START EXCERPTED DATA
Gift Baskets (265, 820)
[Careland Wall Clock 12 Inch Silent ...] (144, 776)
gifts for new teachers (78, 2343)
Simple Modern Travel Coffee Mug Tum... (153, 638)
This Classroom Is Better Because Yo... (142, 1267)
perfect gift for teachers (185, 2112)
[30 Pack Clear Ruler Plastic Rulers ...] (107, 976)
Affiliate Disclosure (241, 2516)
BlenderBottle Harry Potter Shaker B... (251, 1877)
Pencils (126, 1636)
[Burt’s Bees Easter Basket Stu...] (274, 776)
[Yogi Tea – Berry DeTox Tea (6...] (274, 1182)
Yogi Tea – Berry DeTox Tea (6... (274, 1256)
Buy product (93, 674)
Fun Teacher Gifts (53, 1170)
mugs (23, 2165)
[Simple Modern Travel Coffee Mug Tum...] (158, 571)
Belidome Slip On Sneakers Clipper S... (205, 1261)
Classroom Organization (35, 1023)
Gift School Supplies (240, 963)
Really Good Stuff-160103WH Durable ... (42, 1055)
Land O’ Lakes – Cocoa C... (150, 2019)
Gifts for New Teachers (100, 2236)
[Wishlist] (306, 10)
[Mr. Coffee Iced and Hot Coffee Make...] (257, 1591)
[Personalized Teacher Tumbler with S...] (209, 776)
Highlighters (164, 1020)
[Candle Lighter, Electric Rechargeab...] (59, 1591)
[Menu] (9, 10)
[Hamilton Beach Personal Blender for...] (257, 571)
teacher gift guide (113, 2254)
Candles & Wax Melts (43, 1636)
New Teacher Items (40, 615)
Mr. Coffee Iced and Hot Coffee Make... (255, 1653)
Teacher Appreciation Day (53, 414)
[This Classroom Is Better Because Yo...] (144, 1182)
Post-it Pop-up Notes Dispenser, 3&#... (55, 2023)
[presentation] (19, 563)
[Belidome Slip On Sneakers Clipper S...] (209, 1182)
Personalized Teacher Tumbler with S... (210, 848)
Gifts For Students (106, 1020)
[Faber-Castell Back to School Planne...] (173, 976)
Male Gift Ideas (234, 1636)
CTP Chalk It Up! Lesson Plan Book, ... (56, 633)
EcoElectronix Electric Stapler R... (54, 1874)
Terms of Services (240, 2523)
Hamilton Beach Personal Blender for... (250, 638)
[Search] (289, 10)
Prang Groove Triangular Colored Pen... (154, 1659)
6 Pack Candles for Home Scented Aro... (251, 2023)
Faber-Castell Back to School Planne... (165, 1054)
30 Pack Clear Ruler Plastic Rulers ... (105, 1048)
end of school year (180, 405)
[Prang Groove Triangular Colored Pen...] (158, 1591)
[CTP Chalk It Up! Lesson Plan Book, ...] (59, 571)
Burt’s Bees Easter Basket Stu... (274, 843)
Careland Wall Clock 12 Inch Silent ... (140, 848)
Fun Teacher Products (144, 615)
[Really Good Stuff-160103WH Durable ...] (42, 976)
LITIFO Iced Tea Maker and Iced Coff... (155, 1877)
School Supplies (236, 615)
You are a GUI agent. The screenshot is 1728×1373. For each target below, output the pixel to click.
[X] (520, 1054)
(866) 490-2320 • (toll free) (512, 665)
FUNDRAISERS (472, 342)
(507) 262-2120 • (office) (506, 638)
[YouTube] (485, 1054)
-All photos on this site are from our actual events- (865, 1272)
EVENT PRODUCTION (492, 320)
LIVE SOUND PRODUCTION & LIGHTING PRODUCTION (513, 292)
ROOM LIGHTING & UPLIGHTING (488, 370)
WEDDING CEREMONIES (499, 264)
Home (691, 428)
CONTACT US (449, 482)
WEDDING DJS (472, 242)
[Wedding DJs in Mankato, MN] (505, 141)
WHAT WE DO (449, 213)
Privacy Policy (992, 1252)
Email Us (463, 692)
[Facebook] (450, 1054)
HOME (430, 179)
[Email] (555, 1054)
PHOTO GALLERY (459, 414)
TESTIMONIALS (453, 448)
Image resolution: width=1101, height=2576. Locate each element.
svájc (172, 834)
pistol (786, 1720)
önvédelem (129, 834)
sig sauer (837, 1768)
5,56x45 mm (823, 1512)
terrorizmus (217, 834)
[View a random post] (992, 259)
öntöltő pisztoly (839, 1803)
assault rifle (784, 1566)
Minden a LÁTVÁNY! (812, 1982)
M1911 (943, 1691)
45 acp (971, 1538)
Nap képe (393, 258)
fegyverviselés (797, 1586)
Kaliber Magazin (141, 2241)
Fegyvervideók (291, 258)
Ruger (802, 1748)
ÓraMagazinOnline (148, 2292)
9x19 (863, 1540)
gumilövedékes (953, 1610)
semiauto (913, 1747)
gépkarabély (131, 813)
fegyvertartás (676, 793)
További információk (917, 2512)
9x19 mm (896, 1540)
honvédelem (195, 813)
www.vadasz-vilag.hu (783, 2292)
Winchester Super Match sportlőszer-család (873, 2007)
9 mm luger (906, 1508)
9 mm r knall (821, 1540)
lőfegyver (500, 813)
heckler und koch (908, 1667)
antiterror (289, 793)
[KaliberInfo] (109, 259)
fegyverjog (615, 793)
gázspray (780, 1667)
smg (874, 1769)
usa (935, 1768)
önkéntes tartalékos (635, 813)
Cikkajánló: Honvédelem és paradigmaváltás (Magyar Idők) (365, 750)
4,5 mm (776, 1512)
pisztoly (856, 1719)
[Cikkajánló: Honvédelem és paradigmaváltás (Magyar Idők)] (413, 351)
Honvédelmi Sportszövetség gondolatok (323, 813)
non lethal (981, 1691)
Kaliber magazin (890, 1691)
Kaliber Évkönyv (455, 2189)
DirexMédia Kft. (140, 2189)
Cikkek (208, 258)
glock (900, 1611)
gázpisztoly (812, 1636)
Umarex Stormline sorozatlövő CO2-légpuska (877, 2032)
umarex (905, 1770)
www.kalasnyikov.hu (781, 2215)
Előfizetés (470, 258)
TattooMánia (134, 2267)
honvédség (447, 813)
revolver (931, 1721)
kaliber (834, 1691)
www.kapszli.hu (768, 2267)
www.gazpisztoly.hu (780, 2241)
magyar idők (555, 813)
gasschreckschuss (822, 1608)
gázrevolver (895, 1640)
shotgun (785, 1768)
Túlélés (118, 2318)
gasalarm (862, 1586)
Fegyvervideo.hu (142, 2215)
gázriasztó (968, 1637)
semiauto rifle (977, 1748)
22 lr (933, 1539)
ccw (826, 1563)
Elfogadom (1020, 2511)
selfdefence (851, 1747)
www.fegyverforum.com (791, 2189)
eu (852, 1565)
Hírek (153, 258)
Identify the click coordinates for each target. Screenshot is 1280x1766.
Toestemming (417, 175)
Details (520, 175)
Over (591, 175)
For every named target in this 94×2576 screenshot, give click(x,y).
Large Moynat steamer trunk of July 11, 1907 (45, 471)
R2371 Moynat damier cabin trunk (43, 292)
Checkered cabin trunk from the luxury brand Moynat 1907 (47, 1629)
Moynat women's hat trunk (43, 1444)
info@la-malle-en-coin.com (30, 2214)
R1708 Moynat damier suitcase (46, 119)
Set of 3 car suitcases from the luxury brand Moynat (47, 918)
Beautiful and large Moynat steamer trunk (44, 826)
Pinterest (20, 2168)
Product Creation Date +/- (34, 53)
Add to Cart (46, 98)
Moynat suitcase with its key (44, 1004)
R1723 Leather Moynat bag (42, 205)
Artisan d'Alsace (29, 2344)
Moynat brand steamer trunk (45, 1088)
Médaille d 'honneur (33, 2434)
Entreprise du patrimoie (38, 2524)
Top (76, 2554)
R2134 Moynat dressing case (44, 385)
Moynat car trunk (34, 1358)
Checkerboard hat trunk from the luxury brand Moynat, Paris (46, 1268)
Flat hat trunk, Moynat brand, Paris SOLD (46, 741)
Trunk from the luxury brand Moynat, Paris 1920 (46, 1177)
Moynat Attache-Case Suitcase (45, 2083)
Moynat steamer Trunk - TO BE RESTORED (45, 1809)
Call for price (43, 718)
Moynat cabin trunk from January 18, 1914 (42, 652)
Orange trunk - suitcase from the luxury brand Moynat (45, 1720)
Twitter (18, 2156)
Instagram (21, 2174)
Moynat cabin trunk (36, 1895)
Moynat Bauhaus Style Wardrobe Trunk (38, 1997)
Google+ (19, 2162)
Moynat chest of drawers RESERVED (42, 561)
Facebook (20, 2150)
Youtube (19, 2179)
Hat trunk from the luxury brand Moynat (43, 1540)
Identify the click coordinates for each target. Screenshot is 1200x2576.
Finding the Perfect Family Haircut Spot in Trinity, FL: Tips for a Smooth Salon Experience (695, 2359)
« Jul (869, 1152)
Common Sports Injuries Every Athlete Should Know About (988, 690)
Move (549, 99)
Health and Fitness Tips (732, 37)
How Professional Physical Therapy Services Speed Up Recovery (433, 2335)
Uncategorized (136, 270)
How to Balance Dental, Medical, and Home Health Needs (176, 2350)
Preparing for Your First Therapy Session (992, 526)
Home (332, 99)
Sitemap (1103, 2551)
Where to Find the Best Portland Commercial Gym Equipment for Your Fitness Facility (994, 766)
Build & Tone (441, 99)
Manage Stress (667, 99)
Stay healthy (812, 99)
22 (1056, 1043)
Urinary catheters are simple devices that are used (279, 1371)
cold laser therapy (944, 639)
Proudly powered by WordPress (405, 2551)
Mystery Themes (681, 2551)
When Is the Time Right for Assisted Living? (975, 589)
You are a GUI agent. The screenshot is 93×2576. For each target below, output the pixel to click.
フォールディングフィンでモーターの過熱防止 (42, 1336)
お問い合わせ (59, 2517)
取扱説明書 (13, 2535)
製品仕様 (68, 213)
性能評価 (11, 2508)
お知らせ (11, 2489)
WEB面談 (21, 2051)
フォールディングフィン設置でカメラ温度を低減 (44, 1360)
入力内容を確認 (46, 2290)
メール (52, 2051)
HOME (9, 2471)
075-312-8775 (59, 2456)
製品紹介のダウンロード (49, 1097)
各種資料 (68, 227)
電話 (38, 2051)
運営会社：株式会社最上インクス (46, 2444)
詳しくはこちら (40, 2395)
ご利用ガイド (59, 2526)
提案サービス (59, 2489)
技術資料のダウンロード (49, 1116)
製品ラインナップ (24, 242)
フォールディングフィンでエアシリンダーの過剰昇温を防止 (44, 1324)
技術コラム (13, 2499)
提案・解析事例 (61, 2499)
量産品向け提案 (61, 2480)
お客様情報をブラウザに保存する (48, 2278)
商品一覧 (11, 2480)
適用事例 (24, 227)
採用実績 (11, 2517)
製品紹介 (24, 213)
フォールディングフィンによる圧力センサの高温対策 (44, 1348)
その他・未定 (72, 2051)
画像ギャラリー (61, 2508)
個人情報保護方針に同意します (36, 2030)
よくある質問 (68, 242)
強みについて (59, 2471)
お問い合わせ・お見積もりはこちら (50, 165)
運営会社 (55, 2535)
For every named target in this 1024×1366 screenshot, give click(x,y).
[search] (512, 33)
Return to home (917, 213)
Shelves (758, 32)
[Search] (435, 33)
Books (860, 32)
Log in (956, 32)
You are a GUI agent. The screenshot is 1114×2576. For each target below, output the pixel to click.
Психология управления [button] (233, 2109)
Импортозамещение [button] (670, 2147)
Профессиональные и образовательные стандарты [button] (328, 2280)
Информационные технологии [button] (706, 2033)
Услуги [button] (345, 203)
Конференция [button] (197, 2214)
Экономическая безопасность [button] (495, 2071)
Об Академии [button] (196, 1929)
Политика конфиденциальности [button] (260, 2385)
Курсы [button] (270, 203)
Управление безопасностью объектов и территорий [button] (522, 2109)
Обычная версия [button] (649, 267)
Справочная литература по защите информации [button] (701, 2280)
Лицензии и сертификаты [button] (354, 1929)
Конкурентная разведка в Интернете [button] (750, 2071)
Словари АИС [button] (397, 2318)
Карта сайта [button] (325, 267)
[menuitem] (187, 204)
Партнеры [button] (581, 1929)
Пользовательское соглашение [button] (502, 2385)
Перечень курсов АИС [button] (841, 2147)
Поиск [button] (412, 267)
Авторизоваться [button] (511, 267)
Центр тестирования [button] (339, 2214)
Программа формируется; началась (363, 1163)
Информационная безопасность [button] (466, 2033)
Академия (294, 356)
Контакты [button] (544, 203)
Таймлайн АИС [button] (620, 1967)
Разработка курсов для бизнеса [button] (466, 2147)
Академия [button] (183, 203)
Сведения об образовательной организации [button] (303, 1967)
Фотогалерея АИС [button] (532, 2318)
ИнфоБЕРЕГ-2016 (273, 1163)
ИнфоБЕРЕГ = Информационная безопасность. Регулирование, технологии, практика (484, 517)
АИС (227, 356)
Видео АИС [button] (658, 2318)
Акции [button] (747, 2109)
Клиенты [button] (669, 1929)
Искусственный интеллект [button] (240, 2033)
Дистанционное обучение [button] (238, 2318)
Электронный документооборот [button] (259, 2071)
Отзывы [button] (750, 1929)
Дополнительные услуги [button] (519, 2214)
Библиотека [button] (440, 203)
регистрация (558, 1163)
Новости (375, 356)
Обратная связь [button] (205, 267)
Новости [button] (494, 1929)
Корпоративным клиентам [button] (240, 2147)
END EXCERPTED DATA
§ TASK DESCRIPTION
Everything above from the line containing "Google+ (19, 2162)" down to the line containing "Common Sports Injuries" is to be transcribed exactly, with both of those lines included and nothing else added.

§ SOLUTION
Google+ (19, 2162)
Moynat chest of drawers RESERVED (42, 561)
Facebook (20, 2150)
Youtube (19, 2179)
Hat trunk from the luxury brand Moynat (43, 1540)
Identify the click coordinates for each target. Screenshot is 1200x2576.
Finding the Perfect Family Haircut Spot in Trinity, FL: Tips for a Smooth Salon Experience (695, 2359)
« Jul (869, 1152)
Common Sports Injuries Every Athlete Should Know About (988, 690)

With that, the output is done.